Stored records
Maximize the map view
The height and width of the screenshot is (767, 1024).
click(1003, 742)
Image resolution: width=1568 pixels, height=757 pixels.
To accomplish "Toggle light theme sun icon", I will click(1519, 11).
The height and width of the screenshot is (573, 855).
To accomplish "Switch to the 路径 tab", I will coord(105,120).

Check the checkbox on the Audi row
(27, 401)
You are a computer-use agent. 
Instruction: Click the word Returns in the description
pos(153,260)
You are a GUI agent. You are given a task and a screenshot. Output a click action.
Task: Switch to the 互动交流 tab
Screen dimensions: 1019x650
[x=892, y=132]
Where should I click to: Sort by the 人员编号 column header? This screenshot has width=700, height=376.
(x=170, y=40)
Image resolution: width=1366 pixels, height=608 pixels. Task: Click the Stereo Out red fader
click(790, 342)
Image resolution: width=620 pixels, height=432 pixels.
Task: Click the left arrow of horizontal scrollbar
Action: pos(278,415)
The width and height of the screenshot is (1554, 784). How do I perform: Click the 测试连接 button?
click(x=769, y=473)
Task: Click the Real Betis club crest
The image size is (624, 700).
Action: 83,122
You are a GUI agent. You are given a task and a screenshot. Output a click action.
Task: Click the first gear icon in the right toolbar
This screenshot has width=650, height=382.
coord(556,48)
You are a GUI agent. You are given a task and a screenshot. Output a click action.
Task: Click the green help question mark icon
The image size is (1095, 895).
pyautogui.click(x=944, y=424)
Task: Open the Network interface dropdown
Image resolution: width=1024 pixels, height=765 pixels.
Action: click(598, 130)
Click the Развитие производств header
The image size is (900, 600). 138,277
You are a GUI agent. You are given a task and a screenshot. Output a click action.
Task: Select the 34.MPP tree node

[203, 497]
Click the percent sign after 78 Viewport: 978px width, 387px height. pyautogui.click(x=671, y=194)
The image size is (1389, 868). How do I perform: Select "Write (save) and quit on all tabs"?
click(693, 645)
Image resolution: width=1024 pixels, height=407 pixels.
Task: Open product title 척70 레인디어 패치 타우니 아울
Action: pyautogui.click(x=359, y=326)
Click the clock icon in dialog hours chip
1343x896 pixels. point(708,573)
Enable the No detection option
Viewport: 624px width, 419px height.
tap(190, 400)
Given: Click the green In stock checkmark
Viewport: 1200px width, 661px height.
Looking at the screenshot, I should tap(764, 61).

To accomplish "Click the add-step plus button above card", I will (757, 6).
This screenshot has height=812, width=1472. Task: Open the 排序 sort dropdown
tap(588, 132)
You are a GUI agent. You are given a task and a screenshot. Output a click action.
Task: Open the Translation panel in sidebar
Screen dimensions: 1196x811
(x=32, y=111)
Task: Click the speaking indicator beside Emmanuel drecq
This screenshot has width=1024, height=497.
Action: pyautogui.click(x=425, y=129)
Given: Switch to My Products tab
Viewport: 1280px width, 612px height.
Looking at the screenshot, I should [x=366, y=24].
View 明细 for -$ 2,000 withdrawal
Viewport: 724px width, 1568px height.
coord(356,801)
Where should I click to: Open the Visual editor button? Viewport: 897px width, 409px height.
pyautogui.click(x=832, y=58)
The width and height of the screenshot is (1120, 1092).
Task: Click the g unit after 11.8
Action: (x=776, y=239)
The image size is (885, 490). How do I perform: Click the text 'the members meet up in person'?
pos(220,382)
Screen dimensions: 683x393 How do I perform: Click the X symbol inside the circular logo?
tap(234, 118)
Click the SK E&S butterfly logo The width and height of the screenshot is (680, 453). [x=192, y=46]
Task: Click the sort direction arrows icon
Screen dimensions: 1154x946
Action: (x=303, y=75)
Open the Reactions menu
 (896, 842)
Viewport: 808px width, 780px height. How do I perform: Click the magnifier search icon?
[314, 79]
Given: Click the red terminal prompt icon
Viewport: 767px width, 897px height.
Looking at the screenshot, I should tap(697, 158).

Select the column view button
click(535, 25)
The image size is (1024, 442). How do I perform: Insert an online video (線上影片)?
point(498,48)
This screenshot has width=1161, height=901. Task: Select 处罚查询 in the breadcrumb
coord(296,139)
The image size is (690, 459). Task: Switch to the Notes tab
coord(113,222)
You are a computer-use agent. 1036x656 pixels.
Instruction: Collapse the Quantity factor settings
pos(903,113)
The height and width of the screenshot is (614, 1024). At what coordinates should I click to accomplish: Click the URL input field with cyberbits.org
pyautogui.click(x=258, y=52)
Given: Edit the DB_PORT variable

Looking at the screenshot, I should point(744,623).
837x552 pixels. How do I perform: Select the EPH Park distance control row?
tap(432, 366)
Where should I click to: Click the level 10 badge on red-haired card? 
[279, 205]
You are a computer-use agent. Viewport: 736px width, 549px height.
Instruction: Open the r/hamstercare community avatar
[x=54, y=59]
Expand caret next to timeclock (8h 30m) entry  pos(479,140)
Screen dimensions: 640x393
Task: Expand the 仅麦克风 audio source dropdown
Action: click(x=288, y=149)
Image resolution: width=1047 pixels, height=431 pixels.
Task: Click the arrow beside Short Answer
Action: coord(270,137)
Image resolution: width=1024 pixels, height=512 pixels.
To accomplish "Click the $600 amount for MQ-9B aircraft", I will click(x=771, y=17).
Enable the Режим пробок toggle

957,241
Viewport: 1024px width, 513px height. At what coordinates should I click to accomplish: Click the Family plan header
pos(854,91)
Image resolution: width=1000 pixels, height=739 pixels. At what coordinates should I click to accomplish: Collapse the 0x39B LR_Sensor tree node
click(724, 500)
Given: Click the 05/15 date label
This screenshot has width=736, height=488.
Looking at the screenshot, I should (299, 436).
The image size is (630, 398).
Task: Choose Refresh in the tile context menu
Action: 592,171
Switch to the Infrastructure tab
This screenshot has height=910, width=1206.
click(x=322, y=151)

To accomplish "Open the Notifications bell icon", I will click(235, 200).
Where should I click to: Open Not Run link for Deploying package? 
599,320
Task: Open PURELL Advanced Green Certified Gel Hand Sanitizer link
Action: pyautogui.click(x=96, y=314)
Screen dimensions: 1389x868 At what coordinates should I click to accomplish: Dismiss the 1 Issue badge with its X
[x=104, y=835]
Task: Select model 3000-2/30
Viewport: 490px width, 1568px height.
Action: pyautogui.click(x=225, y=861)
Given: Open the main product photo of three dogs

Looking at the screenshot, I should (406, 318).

*About this exercise:* Among the records above, how many lines contain the word "computer"? Answer with the number by itself.

*Exercise output:* 3